Problem to solve:
Set down exactly the lines in the records below that run from the line with "Select the 90 Days range" to the line with "Task: Click the blue OpenLink swoosh emblem", inclusive, and nothing more.

(Stored entries)
- - -
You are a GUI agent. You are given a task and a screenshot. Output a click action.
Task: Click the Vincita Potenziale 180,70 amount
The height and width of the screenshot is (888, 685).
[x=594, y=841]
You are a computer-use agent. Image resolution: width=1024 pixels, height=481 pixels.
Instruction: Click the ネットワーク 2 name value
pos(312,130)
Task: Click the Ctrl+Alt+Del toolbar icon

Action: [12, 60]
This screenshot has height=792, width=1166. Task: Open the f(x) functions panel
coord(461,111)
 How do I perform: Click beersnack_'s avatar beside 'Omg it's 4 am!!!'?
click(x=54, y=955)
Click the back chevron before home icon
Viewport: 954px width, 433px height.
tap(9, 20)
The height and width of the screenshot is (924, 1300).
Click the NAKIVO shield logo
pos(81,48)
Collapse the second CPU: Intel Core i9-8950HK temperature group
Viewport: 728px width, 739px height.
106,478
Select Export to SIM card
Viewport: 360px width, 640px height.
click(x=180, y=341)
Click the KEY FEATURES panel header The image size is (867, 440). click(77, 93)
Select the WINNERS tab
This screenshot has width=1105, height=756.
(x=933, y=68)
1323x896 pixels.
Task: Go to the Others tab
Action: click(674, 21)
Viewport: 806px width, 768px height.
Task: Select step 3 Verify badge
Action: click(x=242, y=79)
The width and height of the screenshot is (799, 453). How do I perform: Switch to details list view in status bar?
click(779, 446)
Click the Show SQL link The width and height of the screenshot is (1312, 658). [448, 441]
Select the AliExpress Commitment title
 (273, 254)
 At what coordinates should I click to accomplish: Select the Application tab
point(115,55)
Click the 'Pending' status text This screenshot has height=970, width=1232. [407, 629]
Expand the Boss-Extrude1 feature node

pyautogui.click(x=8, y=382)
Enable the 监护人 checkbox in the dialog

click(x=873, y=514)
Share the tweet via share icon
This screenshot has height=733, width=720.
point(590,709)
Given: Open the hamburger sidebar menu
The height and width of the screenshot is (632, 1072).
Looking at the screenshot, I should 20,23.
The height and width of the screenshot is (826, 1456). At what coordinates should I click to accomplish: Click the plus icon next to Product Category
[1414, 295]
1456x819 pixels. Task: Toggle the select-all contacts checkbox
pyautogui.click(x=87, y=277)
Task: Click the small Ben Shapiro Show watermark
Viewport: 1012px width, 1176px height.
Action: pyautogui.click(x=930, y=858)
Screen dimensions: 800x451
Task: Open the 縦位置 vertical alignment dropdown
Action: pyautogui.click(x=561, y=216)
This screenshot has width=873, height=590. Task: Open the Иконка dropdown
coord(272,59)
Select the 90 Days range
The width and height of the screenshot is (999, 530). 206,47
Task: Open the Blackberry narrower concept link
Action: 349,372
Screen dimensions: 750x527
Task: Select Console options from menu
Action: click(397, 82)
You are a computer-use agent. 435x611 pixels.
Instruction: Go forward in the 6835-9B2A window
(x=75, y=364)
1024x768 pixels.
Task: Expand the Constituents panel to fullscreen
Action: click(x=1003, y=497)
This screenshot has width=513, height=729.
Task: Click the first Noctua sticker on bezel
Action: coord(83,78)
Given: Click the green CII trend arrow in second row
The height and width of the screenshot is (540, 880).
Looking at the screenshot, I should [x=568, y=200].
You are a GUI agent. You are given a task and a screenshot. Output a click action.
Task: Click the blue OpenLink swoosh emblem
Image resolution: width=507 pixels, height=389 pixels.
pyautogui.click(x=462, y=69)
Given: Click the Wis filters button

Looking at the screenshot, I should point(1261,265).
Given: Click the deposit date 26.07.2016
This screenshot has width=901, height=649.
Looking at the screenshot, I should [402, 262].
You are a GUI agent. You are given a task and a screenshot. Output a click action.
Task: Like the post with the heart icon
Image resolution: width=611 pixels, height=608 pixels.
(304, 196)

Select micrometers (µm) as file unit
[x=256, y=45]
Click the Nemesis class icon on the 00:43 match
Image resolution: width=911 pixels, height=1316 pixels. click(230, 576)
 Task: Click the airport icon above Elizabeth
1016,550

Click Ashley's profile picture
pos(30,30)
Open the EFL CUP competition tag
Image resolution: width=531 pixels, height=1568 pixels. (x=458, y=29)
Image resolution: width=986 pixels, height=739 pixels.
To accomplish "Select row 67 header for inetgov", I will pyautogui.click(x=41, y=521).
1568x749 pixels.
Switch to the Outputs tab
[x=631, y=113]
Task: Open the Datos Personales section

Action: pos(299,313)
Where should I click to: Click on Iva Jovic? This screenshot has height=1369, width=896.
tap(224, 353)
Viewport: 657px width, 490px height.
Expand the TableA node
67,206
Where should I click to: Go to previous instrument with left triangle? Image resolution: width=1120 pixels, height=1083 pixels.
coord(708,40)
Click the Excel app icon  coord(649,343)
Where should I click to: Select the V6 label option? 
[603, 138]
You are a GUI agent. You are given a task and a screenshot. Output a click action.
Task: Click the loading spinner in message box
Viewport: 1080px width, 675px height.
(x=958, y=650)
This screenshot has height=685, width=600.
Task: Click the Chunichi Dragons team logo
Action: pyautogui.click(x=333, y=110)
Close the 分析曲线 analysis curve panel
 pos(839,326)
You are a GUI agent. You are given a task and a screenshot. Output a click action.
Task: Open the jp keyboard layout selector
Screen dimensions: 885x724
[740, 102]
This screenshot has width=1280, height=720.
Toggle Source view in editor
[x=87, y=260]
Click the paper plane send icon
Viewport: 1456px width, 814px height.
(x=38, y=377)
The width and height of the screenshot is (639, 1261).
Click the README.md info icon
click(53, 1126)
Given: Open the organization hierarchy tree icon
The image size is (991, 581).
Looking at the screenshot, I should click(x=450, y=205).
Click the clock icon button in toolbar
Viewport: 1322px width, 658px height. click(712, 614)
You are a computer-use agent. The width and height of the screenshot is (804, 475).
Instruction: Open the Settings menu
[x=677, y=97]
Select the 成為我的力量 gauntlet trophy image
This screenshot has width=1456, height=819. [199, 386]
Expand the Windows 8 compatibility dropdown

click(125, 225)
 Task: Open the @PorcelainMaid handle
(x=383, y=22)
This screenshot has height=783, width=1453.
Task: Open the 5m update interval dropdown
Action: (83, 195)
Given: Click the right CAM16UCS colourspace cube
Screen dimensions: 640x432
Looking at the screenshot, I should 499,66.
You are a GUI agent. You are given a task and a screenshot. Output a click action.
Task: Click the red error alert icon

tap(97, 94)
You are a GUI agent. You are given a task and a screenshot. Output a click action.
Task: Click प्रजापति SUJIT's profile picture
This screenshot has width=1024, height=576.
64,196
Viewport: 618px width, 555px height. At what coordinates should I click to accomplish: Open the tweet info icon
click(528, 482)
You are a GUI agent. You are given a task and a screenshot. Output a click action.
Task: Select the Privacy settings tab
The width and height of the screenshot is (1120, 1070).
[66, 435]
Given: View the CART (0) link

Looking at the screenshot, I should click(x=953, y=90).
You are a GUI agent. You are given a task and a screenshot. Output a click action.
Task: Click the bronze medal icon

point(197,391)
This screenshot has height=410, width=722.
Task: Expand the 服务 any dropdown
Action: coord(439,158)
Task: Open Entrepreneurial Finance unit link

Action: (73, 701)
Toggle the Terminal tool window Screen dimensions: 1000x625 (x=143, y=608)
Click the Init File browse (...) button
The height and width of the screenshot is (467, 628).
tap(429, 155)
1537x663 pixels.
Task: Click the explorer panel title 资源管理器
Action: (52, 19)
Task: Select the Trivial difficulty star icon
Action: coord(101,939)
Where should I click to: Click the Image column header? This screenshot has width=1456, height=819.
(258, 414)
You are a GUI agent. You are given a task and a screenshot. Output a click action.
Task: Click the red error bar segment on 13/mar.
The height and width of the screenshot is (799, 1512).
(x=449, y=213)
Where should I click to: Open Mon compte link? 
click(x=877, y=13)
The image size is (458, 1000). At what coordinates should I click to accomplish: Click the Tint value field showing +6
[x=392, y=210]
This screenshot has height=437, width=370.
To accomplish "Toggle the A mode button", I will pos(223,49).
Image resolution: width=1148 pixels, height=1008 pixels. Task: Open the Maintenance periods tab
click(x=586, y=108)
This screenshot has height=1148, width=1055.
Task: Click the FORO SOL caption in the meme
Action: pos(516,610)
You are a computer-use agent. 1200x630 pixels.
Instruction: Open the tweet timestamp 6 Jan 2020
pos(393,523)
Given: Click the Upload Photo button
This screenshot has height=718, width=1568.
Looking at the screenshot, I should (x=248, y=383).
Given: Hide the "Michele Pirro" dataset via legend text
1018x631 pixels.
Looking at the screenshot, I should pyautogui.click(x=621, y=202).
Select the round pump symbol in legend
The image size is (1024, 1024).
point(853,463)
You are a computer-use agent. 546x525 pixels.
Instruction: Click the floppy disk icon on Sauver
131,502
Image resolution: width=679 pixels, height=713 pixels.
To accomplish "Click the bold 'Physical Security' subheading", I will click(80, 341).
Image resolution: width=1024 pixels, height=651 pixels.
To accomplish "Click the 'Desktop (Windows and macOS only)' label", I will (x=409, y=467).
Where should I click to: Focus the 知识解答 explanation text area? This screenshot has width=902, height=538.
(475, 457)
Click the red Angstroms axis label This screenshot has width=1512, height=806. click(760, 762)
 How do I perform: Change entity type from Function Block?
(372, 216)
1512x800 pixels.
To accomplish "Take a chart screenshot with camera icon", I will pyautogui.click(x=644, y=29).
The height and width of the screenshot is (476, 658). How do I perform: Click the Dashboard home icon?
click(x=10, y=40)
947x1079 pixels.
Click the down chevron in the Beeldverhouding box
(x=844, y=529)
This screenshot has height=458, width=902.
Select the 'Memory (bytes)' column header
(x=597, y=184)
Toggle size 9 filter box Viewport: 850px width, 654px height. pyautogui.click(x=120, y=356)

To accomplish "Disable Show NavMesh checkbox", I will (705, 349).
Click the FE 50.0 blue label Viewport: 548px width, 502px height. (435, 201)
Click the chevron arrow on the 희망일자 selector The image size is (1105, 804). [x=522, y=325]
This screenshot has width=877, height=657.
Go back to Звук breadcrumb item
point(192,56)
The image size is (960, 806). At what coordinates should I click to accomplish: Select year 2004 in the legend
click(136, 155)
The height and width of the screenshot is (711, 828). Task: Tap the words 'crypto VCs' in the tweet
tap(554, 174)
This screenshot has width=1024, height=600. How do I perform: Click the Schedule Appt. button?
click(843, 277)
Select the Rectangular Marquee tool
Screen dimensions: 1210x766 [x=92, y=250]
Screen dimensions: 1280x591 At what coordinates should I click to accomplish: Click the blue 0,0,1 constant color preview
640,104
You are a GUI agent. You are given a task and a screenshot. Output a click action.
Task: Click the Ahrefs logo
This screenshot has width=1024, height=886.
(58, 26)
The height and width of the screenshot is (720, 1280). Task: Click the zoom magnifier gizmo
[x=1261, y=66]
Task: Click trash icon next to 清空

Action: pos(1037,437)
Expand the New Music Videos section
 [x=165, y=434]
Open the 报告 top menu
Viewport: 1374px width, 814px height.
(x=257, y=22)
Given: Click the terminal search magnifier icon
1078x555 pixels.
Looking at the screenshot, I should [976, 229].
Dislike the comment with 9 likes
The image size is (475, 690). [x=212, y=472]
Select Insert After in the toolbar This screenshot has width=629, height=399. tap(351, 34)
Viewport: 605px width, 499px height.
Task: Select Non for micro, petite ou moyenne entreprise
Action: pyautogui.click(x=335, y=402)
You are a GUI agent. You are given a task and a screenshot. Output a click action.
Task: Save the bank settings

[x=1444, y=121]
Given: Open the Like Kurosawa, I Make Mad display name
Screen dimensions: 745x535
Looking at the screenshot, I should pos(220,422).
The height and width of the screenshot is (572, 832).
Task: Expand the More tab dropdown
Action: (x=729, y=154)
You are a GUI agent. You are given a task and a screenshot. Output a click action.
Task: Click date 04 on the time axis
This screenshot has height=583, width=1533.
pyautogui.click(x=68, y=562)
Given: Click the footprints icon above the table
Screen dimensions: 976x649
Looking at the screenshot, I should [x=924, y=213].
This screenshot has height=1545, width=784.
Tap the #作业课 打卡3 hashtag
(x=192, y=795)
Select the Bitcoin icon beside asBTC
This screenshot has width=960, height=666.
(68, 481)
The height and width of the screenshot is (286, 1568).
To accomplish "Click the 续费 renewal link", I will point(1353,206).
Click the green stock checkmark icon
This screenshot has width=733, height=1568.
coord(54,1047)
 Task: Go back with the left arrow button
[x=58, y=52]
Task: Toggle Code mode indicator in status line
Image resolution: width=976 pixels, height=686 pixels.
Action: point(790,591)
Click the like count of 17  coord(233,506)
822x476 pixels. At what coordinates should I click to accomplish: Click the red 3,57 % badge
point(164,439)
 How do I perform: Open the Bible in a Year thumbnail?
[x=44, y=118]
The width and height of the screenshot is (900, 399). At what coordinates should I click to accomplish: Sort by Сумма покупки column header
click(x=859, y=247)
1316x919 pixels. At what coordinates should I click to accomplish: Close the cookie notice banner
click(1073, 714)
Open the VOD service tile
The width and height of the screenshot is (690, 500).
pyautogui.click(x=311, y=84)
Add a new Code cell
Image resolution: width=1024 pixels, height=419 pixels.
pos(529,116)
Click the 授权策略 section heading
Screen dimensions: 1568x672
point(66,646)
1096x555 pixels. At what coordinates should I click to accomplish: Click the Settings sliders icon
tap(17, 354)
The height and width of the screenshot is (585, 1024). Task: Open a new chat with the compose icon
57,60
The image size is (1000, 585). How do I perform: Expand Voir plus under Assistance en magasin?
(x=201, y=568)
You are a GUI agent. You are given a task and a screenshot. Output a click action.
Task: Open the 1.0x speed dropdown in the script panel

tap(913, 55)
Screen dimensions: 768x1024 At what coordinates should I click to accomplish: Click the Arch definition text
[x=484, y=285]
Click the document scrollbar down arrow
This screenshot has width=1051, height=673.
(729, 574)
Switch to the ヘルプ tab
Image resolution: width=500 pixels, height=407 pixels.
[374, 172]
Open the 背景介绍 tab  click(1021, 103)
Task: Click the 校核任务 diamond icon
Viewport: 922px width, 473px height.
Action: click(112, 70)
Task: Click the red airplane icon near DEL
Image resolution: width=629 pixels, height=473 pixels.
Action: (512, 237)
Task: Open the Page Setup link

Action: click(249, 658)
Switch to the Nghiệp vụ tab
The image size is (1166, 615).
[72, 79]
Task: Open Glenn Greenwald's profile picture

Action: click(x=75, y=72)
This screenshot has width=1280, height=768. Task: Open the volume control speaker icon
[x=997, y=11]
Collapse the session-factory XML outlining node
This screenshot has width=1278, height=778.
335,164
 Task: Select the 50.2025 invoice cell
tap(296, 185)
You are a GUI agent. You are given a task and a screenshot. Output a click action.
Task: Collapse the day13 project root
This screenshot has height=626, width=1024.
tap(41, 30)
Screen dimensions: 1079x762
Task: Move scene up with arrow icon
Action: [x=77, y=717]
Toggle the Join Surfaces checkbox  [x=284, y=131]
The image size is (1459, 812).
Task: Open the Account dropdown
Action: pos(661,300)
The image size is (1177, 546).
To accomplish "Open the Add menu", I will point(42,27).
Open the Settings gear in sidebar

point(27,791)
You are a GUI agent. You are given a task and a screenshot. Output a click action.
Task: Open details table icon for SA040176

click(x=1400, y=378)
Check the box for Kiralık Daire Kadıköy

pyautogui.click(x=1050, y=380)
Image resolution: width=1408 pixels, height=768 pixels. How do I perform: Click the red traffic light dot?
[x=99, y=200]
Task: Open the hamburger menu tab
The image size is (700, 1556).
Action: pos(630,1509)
- - -
Problem solution:
Select the 90 Days range
The width and height of the screenshot is (999, 530). 206,47
Task: Open the Blackberry narrower concept link
Action: 349,372
Screen dimensions: 750x527
Task: Select Console options from menu
Action: click(397, 82)
You are a computer-use agent. 435x611 pixels.
Instruction: Go forward in the 6835-9B2A window
(x=75, y=364)
1024x768 pixels.
Task: Expand the Constituents panel to fullscreen
Action: click(x=1003, y=497)
This screenshot has width=513, height=729.
Task: Click the first Noctua sticker on bezel
Action: coord(83,78)
Given: Click the green CII trend arrow in second row
The height and width of the screenshot is (540, 880).
Looking at the screenshot, I should [x=568, y=200].
You are a GUI agent. You are given a task and a screenshot. Output a click action.
Task: Click the blue OpenLink swoosh emblem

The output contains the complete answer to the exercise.